Having dismissed all the defendants except Fruit Hill from Count I, the next inquiry is whether the court will exercise pendent jurisdiction over Count II. In this count, plaintiff alleges that defendants Wise Farms & Storage, Inc., Greg Prillwitz, Wes Prillwitz, Robert Crows, James Adams and Bryan Canney were either shareholders, directors or officers of Fruit Hill and that Thomas Adams was the operating manager of Fruit Hill. Plaintiff then alleges that these defendants have operated Fruit Hill in such a manner that the corporate veil should be pierced and these defendants should be held personally liable for the debts of Fruit Hill. This count contains a number of allegations concerning the activities of these defendants in running Fruit Hill which purportedly sup*326ports plaintiffs claim that they should be held personally liable for Fruit Hill’s debts.

Count II, after the dismissal of these defendants from Count I, now calls upon, the court to exercise pendent jurisdiction over not only an additional claim but also over additional parties. While some circuits have permitted the joinder of additional parties pursuant to the doctrine of pendent jurisdiction, See Moor v. County of Alameda, 411 U.S. 693, 713-14 nn. 29 and 30, 93 S.Ct. 1785, 1797-98 nn. 29 and 30, 36 L.Ed.2d 596 (1973); the Seventh Circuit, which this court is bound to follow, has held that the doctrine of pendent jurisdiction cannot be extended to allow the addition of new parties who are implicated only in the state law claim. U.S. General, Inc. v. City of Joliet, 598 F.2d 1050 (7th Cir.1979); Hampton v. City of Chicago, 484 F.2d 602 (7th Cir.1973); Oakhill Cemetery of Hammond v. Tri-State Bank, 513 F.Supp. 885 (N.D.Ill.1981). Therefore, because Count II is a state law claim over which the court lacks independent federal jurisdiction, and because the parties to this count are not parties to the federal law claim, this court lacks jurisdiction over Count II. Accordingly, Count II must be dismissed.

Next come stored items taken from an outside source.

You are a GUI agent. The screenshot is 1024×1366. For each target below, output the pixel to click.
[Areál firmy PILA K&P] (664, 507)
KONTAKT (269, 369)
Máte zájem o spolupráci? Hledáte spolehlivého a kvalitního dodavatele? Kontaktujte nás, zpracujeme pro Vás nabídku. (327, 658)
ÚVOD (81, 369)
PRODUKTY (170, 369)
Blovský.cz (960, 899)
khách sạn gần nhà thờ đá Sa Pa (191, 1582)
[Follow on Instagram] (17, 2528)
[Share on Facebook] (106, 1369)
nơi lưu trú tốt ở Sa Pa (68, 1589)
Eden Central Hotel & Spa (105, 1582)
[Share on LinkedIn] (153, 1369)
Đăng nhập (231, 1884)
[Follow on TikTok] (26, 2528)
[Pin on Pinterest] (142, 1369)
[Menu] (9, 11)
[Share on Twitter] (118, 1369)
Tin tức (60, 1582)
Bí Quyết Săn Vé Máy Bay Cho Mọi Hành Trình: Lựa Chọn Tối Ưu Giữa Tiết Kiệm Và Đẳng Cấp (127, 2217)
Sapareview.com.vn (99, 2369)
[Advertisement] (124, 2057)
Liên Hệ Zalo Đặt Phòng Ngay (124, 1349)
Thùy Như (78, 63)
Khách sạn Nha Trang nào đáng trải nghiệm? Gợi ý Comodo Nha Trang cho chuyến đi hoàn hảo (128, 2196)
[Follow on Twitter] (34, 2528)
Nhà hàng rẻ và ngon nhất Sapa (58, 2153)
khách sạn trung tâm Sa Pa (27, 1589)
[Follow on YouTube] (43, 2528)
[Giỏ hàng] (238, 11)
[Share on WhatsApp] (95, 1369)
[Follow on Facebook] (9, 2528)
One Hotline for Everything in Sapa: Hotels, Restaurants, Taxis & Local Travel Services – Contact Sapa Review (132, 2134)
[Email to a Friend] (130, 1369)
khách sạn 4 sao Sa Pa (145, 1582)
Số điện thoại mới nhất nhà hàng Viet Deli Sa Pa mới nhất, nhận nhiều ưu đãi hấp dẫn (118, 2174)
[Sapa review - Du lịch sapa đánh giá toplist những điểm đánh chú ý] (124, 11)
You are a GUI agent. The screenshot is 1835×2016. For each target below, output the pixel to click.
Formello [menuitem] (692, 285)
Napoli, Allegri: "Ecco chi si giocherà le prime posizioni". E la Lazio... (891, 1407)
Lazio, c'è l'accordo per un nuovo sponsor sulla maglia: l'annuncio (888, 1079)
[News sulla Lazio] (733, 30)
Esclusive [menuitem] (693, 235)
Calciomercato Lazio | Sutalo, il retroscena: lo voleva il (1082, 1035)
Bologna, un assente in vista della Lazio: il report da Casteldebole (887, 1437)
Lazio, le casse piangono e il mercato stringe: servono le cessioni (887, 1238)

Moreover, assuming arguendo, that the court had not dismissed these defendants from Count I, it would still be compelled to dismiss Count II. As noted in Gibbs, pendent jurisdiction is not a matter of right, but rather, a doctrine of discretion. United Mine Workers v. Gibbs, 383 U.S. at 726, 86 S.Ct. at 1139. A court should only exercise pendent jurisdiction when the two claims are derived from a common nucleus of operative facts. Id. at 725. A review of the allegations of both counts of the amended complaint discloses that the claim in Count II is not derived from the same facts as alleged in plaintiff’s first claim. Count I relates to the reparation order; it only alleges facts which deal with the sale of the cherries that culminated in the proceedings before the Secretary of Agriculture. Count II, on the other hand, contains broad sweeping allegations of corporate mismanagement not related at all to the allegations of Count I. For example, plaintiff alleges, among other things, that certain of the defendants have failed to conduct arm’s-length transactions with related entities, have misused corporate assets, diverted corporate funds, and made large withdrawals out the corporate bank account for personal use. Clearly, these allegations are not derived from same core of operative facts as those alleged in Count I. Therefore, even if the court had not dismissed all the parties except Fruit Hill from Count I, it would still, in its discretion, decline to exercise pendent jurisdiction over Count II. Accordingly, the motion to dismiss Count II is granted.

V

In conclusion, for the reasons stated, defendants Wise Farms & Storage, Inc., Greg Prillwitz, Wes Prillwitz, Robert Crows, James Adams, Bryan Canney, and Thomas Adams, are dismissed from this suit; and Count II of the Amended Complaint is stricken. Therefore, only. Count I, with Fruit Hill, Inc. as the sole defendant, remains pending before the court.

So ordered.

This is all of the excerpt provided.